All posts

Speech Recognition with Vonage and Python

Speech Recognition with Vonage and Python

Imagine having the ability to transcribe voice calls. Look no further because we’ll learn how to do that in this article by combining Vonage with Deepgram.

With Vonage, we can use one of their phone numbers to receive and record incoming calls and get a transcript using the Deepgram Speech Recognition API. We’ll use the Deepgram Python SDK in this example.

Here’s a snapshot of what we’ll see in the browser after making the phone call and using Deepgram voice-to-text.

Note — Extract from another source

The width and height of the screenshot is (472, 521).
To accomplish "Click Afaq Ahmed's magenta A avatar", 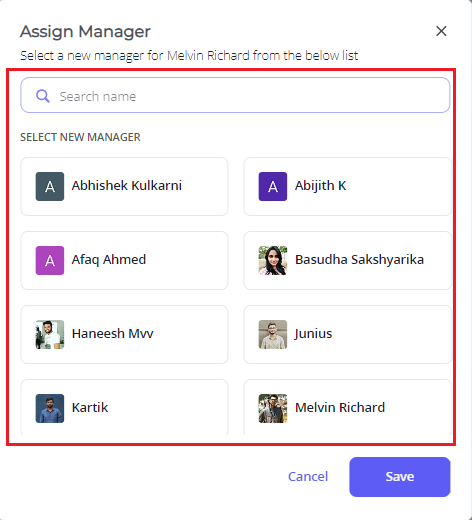I will (50, 260).
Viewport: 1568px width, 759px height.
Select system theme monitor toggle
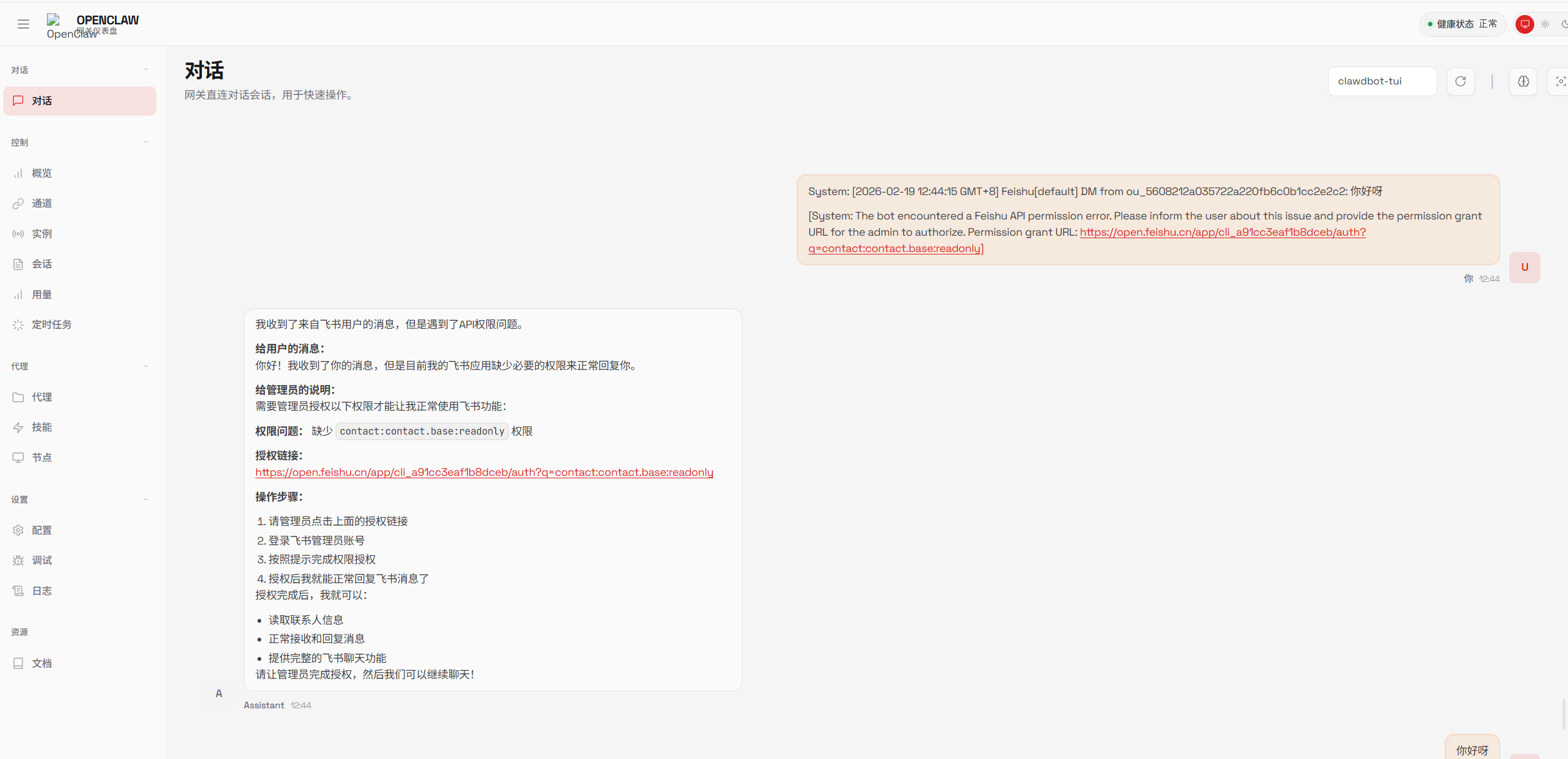coord(1524,24)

Deepgram voice-to-text with Vonage

Getting Started

Before we start, it’s essential to generate a Deepgram API key to use in our project. We can go to the Deepgram console. We’ll make sure to copy it and keep it in a safe place, as we won’t be able to retrieve it again and will have to create a new one. In this tutorial, we’ll use Python 3.10, but Deepgram supports some earlier versions of Python.

Then we’ll make sure to go to Vonage and sign up for an account. We’ll need to purchase a phone number with voice capabilities of type mobile.

We’ll also need two phones to make the outgoing call and another to receive a call.

In the project, we’ll use Ngrok, which provides a temporary URL that will act as the webhook in the application. Ngrok will forward requests to the application that is running locally. We can download it here.

Next, we’ll make a directory anywhere we’d like.

mkdir deepgram-vonage

Then we’ll change into that directory so we can start adding things to it.

cd deepgram-vonage

We’ll also need to set up a virtual environment to hold the project and its dependencies. We can read more about those here and how to create one. It’s recommended in Python to use a virtual environment so the project can be installed inside a container rather than installing it system-wide.

We need to ensure the virtual environment is activated because we’ll install dependencies inside. If the virtual environment is named venv, then we’ll need to activate it.

source venv/bin/activate

We’ll install the dependencies for the project by running the below pip installs from the terminal inside the virtual environment.

pip install deepgram-sdk
pip install vonage
pip install python-dotenv
pip install Flask
pip install 'flask[async]'
pip install pysondb

We now can open up an editor and create a file called deepgram-vonage-call.py.

The Code

Now to the fun part! Open the script called deepgram-vonage-call.py and add the following code to make sure the Flask application runs without errors:

from flask import Flask

app = Flask(__name__)

@app.get("/")
def hello():
    return "Hello World!"

if __name__ == "__main__":
    app.run(port=5000)

We’ll run the Flask application by typing this into the terminal python deepgram-vonage-call.py.

Then we’ll pull up the browser window by going to http://127.0.0.1:5000/ and we should see the text Hello World.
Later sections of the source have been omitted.